Monmouth is found nestled in the middle of the Wye Valley, and is surrounded by magnificent countryside, being part of a designated Area of Outstanding Natural Beauty.

The town has its origins in Roman times when a small Roman garrison known as Blestium was located here. Over time, local archaeologists have found various traces of this Roman settlement, including pieces of pottery, coins, and jewellery. Monmouth is so named because it is found on the River Monnow, a tributary of the River Wye.

Thanks to Wordsworth and many other poets and artists operating in the 18th and 19th centuries, the number of visitors to Monmouth and the surrounding Wye Valley greatly increased. Today the rivers and beautiful countryside are coupled with fine Georgian and Victorian architecture for residents and visitors to enjoy.

Well known for its iconic 13th century gatehouse bridge, known as the Monnow Bridge, Monmouth has a famous recent past thanks to connections with rock bands such as Queen, Oasis & Simple Minds.

Found just outside the town is Rockfield Studios, one of the most famous British recording studios, where Queen recorded parts of “Bohemian Rhapsody”, their most iconic song in 1975. Twenty years later, it was the scene of more excesses when Mancunian Britpop legends Oasis recorded their most successful second album “(What’s the Story) Morning Glory?”

Built shortly after the Norman invasion, Monmouth Castle was intended to be a key fortress maintaining English power over the Welsh. The site was later the birthplace of King Henry V, best known for the Shakespeare play about his victory at Agincourt, and during the seventeenth century Civil War, the castle changed hands three times before it was then partially ruined by parliamentary forces.

The town of Monmouth was granted its first market charter in 1256, by royal order, making it important as the biggest market in a predominantly agricultural region. One of the first wave of specialist retailers to arrive at Borough Market was Monmouth Coffee Company in the 1990s. The local coffee specialists have gone on to become one of the best known names in British-produced coffee as well as a pioneering some of the development of café culture in the UK.

Although ostensibly still very much a local company, Monmouth Coffee imports a wide variety of beans from farms, estates and cooperatives around the coffee-growing world. These beans are then skilfully roasted in nearby Bermondsey, while remaining their single origin status.

Three rivers, the Trothy, Wye and its tributary the Monnow, all converge in the south of Monmouth. It’s the last of these three that the town takes its name. Being a county town, Monmouth also gives its name to the county of Monmouthshire.

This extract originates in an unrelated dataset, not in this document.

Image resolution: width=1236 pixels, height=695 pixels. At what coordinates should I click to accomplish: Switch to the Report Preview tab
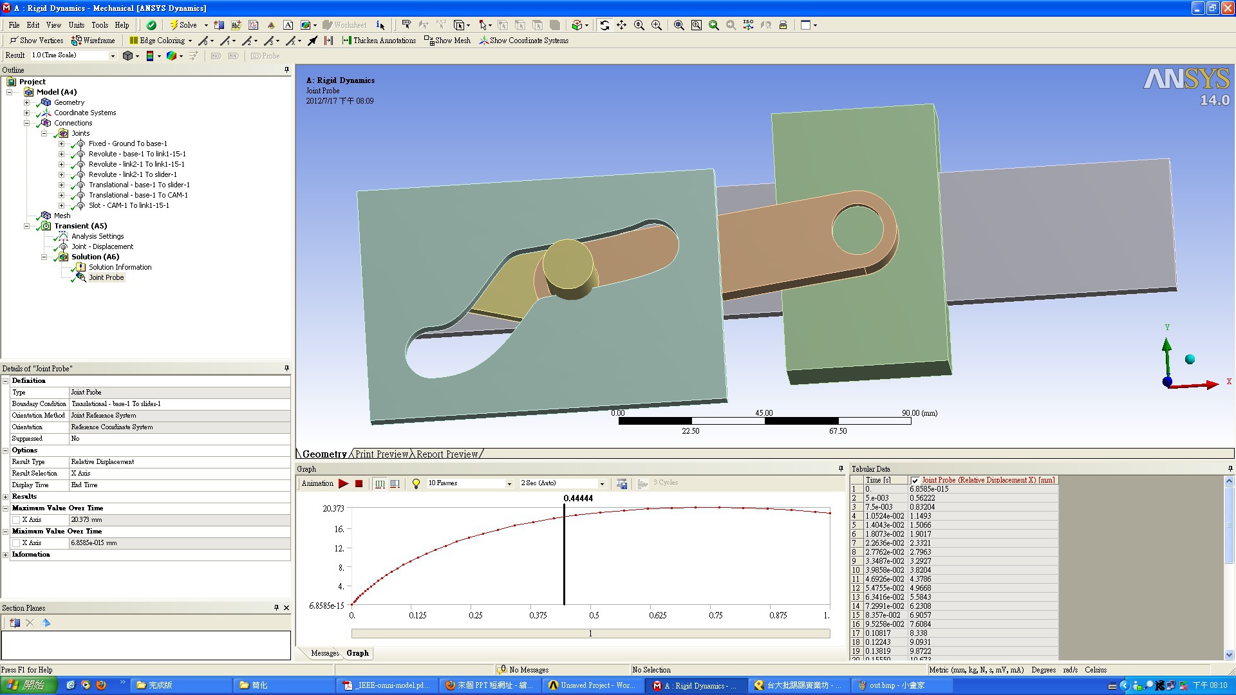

The 13th century Monnow Bridge is the only one of its type left in Britain. Monmouth was also famous in history due to its association with aviator Charles Rolls of The Hendre (a large house just outside of the town), who achieved the longest single flight in a hot-air balloon and the world’s first non-stop double Channel crossing in an aeroplane. He was sadly killed in a plane crash aged just 32, but had already founded the Rolls-Royce automobile company with Henry Royce in 1904.

Other historical points of interest around Monmouth include the remains of an 11th-century Benedictine priory, a boys’ school founded in 1614, the 17th-century Wye Bridge, and the Shire Hall (1724).

Since 1966, the A40 dual carriageway road has linked Monmouth to the M50 motorway at nearby Ross-on-Wye. Regular bus services run between the town and nearby towns such as Hereford, Ross-on-Wye, Coleford, Chepstow, Newport and Abergavenny.

Monmouth developed primarily as a agrarian economy, with farmland surrounding a thriving market town, rather than as a centre of industry. The wool industry did play an important role in the early growth of Monmouth, with the town being a centre for the production of a popular type of knitted caps from the 15th century onwards.

Monmouth over the years has also featured iron and tinplate works, together with paper and corn mills. At one point, the town was also an important river port, with warehouses and wharves along the banks of the Wye later being removed for the building of the A40 relief road.

The town’s small traditional theatre and cinema, the Savoy Theatre, on Church Street, is believed to be the oldest working theatre in Wales. There are a number of local performance groups which operate around Monmouth, including the Off Centre Theatre Company, Monmouth Operatic Society, Monmouth Choral Society, and one of the largest music societies in the country known as the Merlin Society.

Outdoor location scenes for Doctor Who were filmed in Monmouth. Episodes of the BBC sci-fi drama were filmed in the town in 2005 (The Unquiet Dead) and also in 2008 (The Next Doctor).